Note: To create fine-tuning data with SQuAD 2.0, you need to add flag `--version_2_with_negative=True`.

Then, you can start the training and evaluation jobs:

```shell
export SQUAD_DIR=~/squad
export INPUT_DATA_DIR=gs://some_bucket/datasets
export OUTPUT_DIR=gs://some_bucket/my_output_dir

# See the following link for more pre-trained checkpoints:
# https://github.com/tensorflow/models/blob/master/official/nlp/docs/pretrained_models.md
export BERT_DIR=~/uncased_L-12_H-768_A-12

# Override the configurations by FLAGS. Alternatively, you can directly edit
# `configs/experiments/squad_v1.1.yaml` to specify corresponding fields.
# Also note that the training data is the pre-processed tf_record file, while
# the validation file is the raw json file.
export PARAMS=task.train_data.input_path=$INPUT_DATA_DIR/train.tf_record
export PARAMS=$PARAMS,task.validation_data.input_path=$SQUAD_DIR/dev-v1.1.json
export PARAMS=$PARAMS,task.validation_data.vocab_file=$BERT_DIR/vocab.txt
export PARAMS=$PARAMS,task.init_checkpoint=$BERT_DIR/bert_model.ckpt
export PARAMS=$PARAMS,runtime.distribution_strategy=tpu

python3 train.py \
 --experiment=bert/squad \
 --mode=train_and_eval \
 --model_dir=$OUTPUT_DIR \
 --config_file=configs/models/bert_en_uncased_base.yaml \
 --config_file=configs/experiments/squad_v1.1.yaml \
 --tpu=${TPU_NAME} \
 --params_override=$PARAMS

```

### Fine-tuning Sentence Classification with BERT from TF-Hub



This example fine-tunes BERT-base from TF-Hub on the Multi-Genre Natural
Language Inference (MultiNLI) corpus using TPUs.

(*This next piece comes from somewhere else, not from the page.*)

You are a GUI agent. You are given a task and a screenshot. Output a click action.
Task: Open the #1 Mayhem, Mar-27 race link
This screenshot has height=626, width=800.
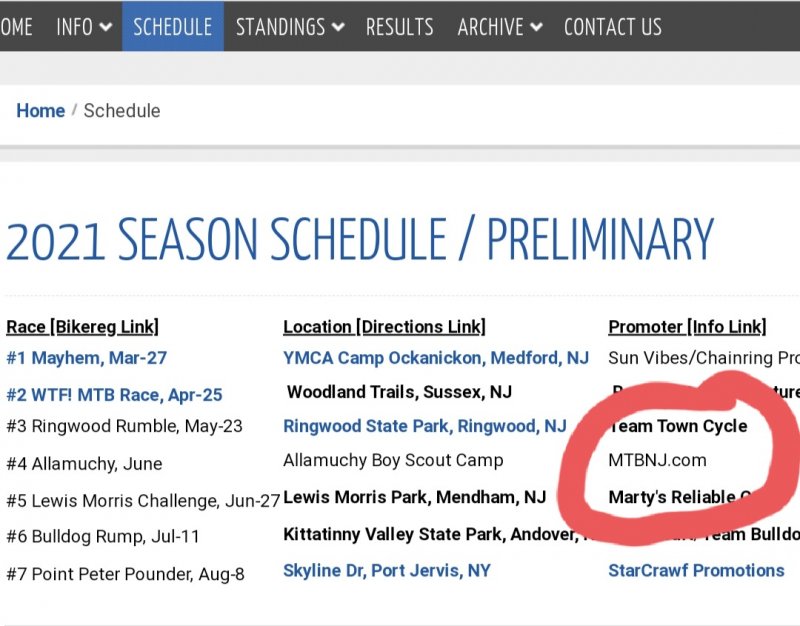(x=86, y=358)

Firstly, you can prepare the fine-tuning data using
[`create_finetuning_data.py`](https://github.com/tensorflow/models/blob/master/official/nlp/data/create_finetuning_data.py) script.
For GLUE tasks, you can (1) download the
[GLUE data](https://gluebenchmark.com/tasks) by running
[this script](https://gist.github.com/W4ngatang/60c2bdb54d156a41194446737ce03e2e)
and unpack it to some directory `$GLUE_DIR`, (2) prepare the vocabulary file,
and (3) run the following command:

```shell
export GLUE_DIR=~/glue
export VOCAB_FILE=~/uncased_L-12_H-768_A-12/vocab.txt

export TASK_NAME=MNLI
export OUTPUT_DATA_DIR=gs://some_bucket/datasets
python3 data/create_finetuning_data.py \
 --input_data_dir=${GLUE_DIR}/${TASK_NAME}/ \
 --vocab_file=${VOCAB_FILE} \
 --train_data_output_path=${OUTPUT_DATA_DIR}/${TASK_NAME}_train.tf_record \
 --eval_data_output_path=${OUTPUT_DATA_DIR}/${TASK_NAME}_eval.tf_record \
 --meta_data_file_path=${OUTPUT_DATA_DIR}/${TASK_NAME}_meta_data \
 --fine_tuning_task_type=classification --max_seq_length=128 \
 --classification_task_name=${TASK_NAME}
```

Resulting training and evaluation datasets in `tf_record` format will be later
passed to [train.py](train.py).

Then you can execute the following commands to start the training and evaluation
job.

```shell
export INPUT_DATA_DIR=gs://some_bucket/datasets
export OUTPUT_DIR=gs://some_bucket/my_output_dir

# See tfhub BERT collection for more tfhub models:
# https://tfhub.dev/google/collections/bert/1
export BERT_HUB_URL=https://tfhub.dev/tensorflow/bert_en_uncased_L-12_H-768_A-12/3

# Override the configurations by FLAGS. Alternatively, you can directly edit
# `configs/experiments/glue_mnli_matched.yaml` to specify corresponding fields.
export PARAMS=task.train_data.input_path=$INPUT_DATA_DIR/mnli_train.tf_record
export PARAMS=$PARAMS,task.validation_data.input_path=$INPUT_DATA_DIR/mnli_eval.tf_record
export PARAMS=$PARAMS,task.hub_module_url=$BERT_HUB_URL
export PARAMS=$PARAMS,runtime.distribution_strategy=tpu

python3 train.py \
 --experiment=bert/sentence_prediction \
 --mode=train_and_eval \
 --model_dir=$OUTPUT_DIR \
 --config_file=configs/models/bert_en_uncased_base.yaml \
 --config_file=configs/experiments/glue_mnli_matched.yaml \
 --tfhub_cache_dir=$OUTPUT_DIR/hub_cache \
 --tpu=${TPU_NAME} \
 --params_override=$PARAMS

```

You can monitor the training progress in the console and find the output
models in `$OUTPUT_DIR`.